- _Extrait fourni_

Pour beaucoup de gens, le jeune New Yorkais est l’héritier d’Arthur Ashe

Même si son périple parisien en Coupe Davis s’est récemment traduit par une dégelée (les Etats-Unis se sont inclinés en demi-finales et il a perdu l’un des premiers simples), James Blake a profité de son séjour dans la capitale française pour asseoir définitivement une réputation déjà bien amorcée.

Garçon bien sous tous les rapports, cet Américain qui fêtera ses 23 ans le 28 décembre prochain est apparu tel qu’en lui-même: poli, discret, disponible et, ce qui ne gâche rien, beau et intelligent.

Ce n’est pas un hasard. Lorsqu’on lui demande si une personne lui sert de guide spirituel, il répond sans hésiter:  » Arthur Ashe« . Mort du sida à la suite d’une transfusion, le champion noir américain passait pour un modèle, face notamment aux comportements racistes qui foisonnent encore trop de l’autre côté de l’Atlantique et dont il fut victime à maintes reprises tout au long de sa fabuleuse carrière.

- _Extrait source_

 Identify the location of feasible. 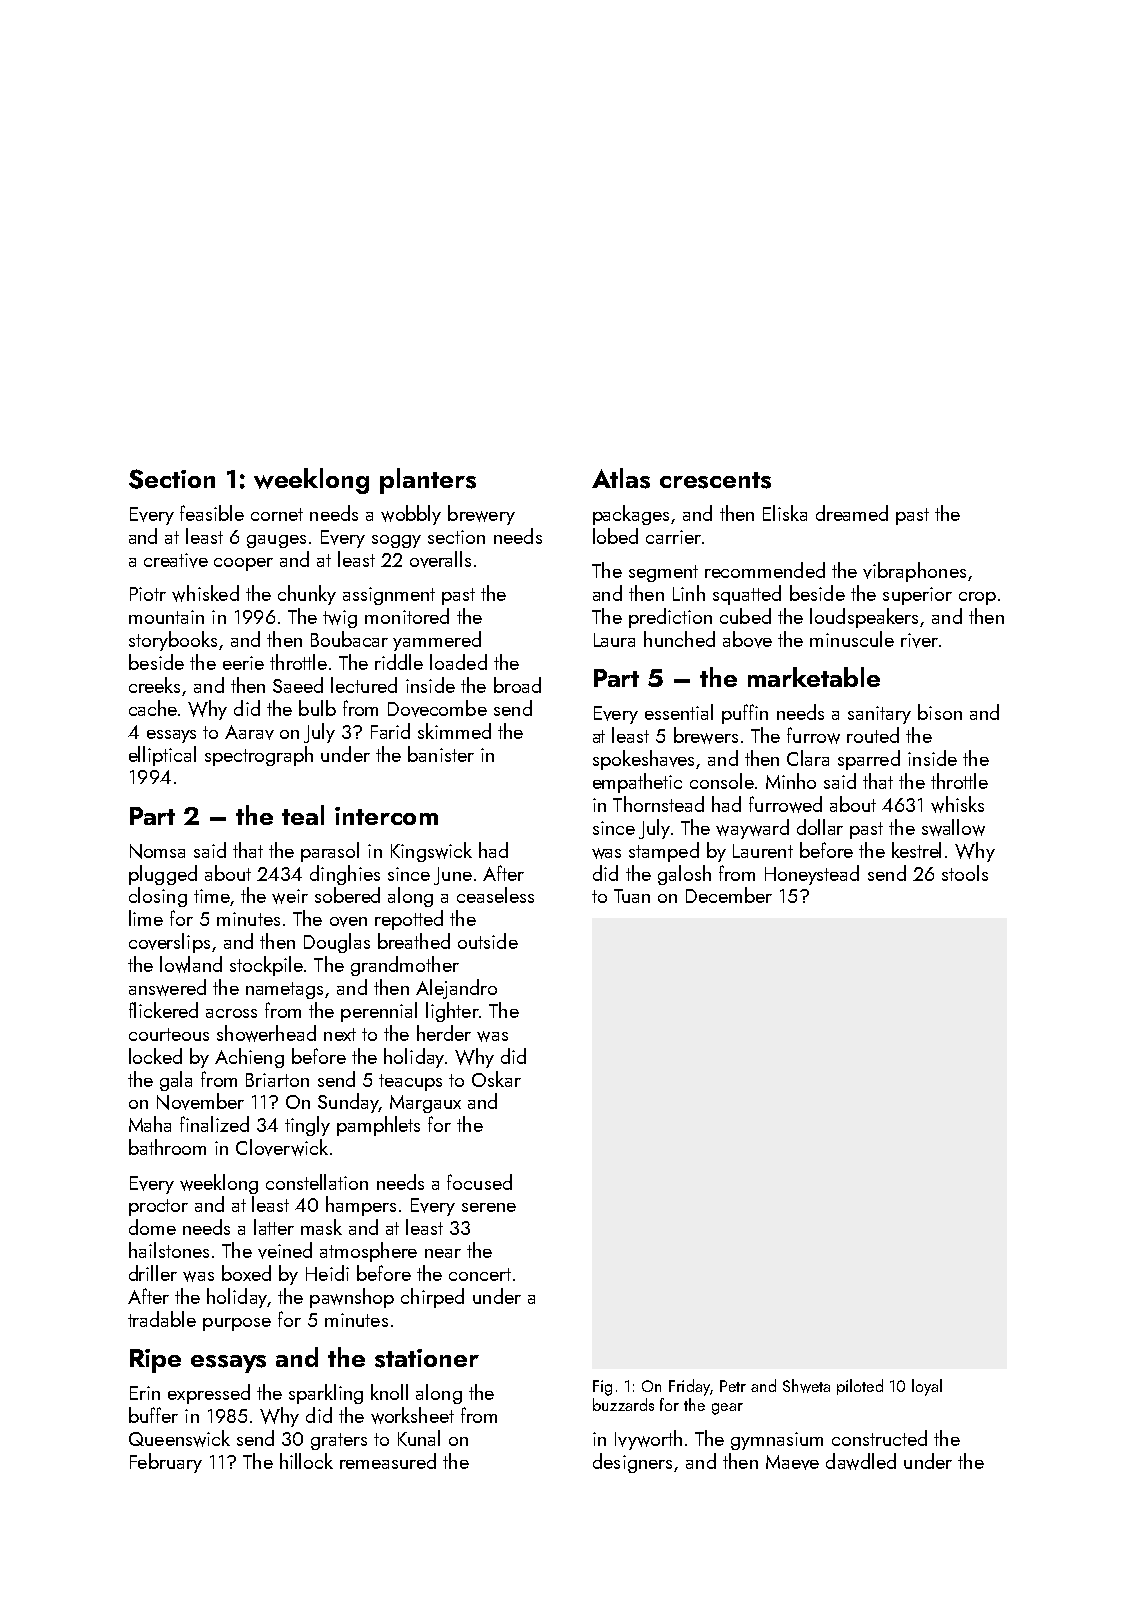
(212, 513).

- _Travail demandé_
a. Remplacez "dégelée" par "défaite" dans le passage de l'article sur James Blake qui va de "Même si son" jusqu'à "déjà bien amorcée.", puis recopiez ce passage ainsi modifié.
b. Relevez les adjectifs que l'article sur James Blake énumère après les deux-points pour décrire le joueur.
Les données proviennent d'une autre source.

- _Réponses dans l'ordre_
a.
Même si son périple parisien en Coupe Davis s’est récemment traduit par une défaite (les Etats-Unis se sont inclinés en demi-finales et il a perdu l’un des premiers simples), James Blake a profité de son séjour dans la capitale française pour asseoir définitivement une réputation déjà bien amorcée.

b. poli, discret, disponible, beau, intelligent